Romney stuck to his line, assuring voters those gains for the gilded class weren't true because no one could predict what his plan would do. During an appearance on CNBC, he went for the full ostrich:
"So I haven't laid out all of the details about how we're going to deal with each deduction, so I think it's kind of interesting for the groups to try and score it, because frankly it can't be scored, because those kinds of details will have to be worked out with Congress, and we have a wide array of options."
In response, the Post's Klein could only shake his head:
"Let's be clear on this: A tax plan that can't be scored because it doesn't include sufficient details is not a plan. It's a gesture towards a plan, or a statement of intended direction, or perhaps an unusually wonky daydream. But it's not a plan."

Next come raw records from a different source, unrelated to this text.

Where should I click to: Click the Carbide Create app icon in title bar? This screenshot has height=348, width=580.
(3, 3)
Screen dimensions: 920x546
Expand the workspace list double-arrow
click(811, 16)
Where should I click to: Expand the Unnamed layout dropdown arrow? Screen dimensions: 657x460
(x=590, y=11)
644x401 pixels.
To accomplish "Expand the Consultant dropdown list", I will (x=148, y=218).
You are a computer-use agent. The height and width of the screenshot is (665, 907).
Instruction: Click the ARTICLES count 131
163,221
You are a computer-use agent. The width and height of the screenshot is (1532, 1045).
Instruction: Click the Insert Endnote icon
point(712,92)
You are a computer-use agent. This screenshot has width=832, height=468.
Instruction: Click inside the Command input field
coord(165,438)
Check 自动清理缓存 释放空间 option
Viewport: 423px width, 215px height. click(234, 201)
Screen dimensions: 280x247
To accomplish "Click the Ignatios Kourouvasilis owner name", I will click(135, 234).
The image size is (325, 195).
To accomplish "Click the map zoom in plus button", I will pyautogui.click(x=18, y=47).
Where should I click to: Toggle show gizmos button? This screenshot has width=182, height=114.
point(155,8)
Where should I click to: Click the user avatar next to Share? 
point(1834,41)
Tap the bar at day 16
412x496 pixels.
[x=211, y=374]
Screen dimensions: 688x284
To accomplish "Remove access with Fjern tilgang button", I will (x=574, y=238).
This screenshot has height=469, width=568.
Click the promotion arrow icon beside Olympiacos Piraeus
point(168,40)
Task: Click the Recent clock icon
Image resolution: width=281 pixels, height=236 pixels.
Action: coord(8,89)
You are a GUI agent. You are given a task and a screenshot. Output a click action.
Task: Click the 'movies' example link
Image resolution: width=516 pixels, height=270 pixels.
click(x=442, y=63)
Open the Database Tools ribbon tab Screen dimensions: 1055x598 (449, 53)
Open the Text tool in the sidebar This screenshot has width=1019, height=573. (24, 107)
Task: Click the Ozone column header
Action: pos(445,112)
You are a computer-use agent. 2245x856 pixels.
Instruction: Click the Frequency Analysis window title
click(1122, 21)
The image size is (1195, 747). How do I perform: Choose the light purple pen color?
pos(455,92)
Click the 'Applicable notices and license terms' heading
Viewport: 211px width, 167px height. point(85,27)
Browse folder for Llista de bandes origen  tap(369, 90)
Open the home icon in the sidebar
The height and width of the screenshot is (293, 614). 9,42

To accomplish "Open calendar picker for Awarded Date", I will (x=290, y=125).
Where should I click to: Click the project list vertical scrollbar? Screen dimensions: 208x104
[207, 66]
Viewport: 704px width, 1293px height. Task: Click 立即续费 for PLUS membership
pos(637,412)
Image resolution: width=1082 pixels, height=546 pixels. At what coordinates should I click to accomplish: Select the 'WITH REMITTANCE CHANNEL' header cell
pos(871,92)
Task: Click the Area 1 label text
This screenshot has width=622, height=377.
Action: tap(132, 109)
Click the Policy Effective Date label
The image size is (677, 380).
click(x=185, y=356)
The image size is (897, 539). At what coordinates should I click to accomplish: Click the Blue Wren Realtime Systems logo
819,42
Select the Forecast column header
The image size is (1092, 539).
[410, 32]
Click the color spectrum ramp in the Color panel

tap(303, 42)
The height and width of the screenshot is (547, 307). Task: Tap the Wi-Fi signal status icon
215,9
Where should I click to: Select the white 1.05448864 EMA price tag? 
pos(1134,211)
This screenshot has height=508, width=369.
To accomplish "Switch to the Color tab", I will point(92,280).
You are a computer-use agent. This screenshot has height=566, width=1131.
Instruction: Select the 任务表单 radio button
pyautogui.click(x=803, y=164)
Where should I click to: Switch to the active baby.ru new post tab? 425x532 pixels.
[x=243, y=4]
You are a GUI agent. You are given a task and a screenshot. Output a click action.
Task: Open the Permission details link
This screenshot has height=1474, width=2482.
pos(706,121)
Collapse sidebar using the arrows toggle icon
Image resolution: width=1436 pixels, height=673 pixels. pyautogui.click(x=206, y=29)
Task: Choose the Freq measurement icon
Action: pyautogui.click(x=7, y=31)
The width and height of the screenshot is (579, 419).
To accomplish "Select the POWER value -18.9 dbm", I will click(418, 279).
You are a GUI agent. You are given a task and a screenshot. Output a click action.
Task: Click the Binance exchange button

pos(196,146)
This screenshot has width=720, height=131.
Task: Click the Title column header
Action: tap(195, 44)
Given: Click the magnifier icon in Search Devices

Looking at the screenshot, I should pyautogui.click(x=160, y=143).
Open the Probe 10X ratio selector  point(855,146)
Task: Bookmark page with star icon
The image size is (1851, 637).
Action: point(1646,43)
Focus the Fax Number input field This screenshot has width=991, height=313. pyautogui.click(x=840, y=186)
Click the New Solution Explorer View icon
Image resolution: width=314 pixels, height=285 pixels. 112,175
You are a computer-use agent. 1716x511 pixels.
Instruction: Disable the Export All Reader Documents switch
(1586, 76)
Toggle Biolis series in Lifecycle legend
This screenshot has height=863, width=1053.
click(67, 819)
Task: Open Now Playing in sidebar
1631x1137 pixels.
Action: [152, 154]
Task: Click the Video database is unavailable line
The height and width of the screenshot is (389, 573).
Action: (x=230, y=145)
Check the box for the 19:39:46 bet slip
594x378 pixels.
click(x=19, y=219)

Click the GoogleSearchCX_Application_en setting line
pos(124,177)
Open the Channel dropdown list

It's certainly not plan, but instead a fraud. Yet just days after Barack Obama vanquished his Republican opponent, Missouri Republican Senator Roy Blunt suggested the President make the Republican scam his own. "Look at ways to increase revenue by one growing the economy" he said on Fox News, "and two, maybe look at the tax code, just like Governor Romney suggested, you look at the tax code and increase revenue without increasing taxes." House Majority Leader Eric Cantor agreed:
"What would be best is a fundamental reform of the tax code that lowers rates, broadens the base, makes America's business competitive again, and reduces the burden imposed by taxes on work and investment."
But by September, Cantor didn't even include tax reform in his list of priorities for House Republicans. As for Paul Ryan, next week he has a compromise budget proposal to work on with Democratic Senator Patty Murray, a task he must complete to avoid another embarrassing government shutdown for the GOP. And after that, he has a 2016 presidential campaign to contemplate. All of which means the Republicans' three-year tax reform scheme is, at best, on the backburner. As Politico concluded, Camp and House Budget Committee Chairman Paul Ryan did not make it any easier on themselves:
Lawmakers had no idea how they'd make the math work. It would be a mammoth task, forcing them to dig into big, popular middle-class tax breaks.
Or, to put it another way, tax reform is dead. Long live tax reform.